◆ What is expected ◆
In the listing below, find the line containing "This screenshot has width=1285, height=723." and the line containing "The image size is (916, 837).". Repeat exactly those two lines and every line between them, nothing more.

============

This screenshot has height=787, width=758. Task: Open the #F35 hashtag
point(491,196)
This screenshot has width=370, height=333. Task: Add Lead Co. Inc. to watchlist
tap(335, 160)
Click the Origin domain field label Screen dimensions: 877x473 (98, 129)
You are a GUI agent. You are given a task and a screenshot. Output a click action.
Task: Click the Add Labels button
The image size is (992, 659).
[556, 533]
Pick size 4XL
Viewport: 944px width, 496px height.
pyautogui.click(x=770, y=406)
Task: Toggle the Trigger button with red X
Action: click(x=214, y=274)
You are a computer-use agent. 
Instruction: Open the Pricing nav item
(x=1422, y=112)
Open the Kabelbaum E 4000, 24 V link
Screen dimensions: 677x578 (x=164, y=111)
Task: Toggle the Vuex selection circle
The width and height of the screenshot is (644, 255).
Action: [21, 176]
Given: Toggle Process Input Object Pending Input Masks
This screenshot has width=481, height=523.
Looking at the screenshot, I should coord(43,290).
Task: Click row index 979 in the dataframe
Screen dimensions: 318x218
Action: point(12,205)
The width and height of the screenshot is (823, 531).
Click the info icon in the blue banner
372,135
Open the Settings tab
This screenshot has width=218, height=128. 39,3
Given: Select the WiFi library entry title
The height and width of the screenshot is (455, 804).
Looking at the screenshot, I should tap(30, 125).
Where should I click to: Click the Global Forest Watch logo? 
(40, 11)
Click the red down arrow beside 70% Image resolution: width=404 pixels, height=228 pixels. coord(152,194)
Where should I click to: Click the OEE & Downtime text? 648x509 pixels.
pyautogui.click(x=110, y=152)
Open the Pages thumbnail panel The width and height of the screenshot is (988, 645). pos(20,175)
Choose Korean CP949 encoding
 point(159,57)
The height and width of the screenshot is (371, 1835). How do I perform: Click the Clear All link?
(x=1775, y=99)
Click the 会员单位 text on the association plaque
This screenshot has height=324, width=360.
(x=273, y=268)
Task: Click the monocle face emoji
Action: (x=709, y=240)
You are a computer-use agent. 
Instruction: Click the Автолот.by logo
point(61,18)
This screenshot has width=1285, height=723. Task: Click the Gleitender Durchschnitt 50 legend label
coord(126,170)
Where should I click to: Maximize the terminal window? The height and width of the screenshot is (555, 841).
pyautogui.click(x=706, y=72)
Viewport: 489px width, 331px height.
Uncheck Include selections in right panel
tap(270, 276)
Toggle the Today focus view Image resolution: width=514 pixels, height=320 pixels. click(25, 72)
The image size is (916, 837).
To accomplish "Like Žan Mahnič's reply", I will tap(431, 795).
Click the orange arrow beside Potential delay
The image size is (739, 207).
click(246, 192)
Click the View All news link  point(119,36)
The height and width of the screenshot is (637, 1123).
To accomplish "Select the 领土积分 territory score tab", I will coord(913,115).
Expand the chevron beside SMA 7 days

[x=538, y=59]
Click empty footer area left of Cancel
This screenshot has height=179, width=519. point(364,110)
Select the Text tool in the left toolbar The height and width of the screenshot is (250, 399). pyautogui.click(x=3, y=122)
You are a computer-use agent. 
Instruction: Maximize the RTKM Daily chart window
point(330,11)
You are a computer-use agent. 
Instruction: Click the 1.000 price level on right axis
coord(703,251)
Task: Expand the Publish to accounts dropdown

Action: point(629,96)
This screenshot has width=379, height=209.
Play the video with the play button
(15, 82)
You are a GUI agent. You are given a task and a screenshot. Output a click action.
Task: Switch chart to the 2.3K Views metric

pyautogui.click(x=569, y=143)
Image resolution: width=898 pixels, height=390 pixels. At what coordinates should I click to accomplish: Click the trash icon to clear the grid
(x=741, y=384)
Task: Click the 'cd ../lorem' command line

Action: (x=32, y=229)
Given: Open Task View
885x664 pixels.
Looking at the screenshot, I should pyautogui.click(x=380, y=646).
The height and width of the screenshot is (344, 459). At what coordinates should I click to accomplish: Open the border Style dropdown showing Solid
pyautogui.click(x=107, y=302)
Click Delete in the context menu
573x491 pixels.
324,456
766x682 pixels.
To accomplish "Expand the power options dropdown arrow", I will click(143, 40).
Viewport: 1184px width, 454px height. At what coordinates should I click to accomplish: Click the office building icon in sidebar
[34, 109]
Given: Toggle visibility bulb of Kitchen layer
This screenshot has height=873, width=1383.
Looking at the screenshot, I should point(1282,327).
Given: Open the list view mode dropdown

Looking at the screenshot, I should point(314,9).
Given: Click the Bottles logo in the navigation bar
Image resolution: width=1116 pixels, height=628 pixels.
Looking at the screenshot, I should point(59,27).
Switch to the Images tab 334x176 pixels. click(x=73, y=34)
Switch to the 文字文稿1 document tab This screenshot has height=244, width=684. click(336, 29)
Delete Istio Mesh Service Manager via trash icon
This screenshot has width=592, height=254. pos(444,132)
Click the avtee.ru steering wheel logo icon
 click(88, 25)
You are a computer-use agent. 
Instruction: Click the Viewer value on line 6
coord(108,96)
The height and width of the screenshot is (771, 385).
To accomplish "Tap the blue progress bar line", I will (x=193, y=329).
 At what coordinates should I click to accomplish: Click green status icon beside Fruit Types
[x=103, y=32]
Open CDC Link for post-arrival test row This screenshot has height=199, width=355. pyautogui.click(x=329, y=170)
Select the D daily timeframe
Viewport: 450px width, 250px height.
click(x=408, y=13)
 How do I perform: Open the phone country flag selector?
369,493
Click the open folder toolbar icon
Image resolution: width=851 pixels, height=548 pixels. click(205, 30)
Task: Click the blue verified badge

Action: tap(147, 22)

============

◆ Completed exercise ◆
This screenshot has width=1285, height=723. Task: Click the Gleitender Durchschnitt 50 legend label
coord(126,170)
Where should I click to: Maximize the terminal window? The height and width of the screenshot is (555, 841).
pyautogui.click(x=706, y=72)
Viewport: 489px width, 331px height.
Uncheck Include selections in right panel
tap(270, 276)
Toggle the Today focus view Image resolution: width=514 pixels, height=320 pixels. click(25, 72)
The image size is (916, 837).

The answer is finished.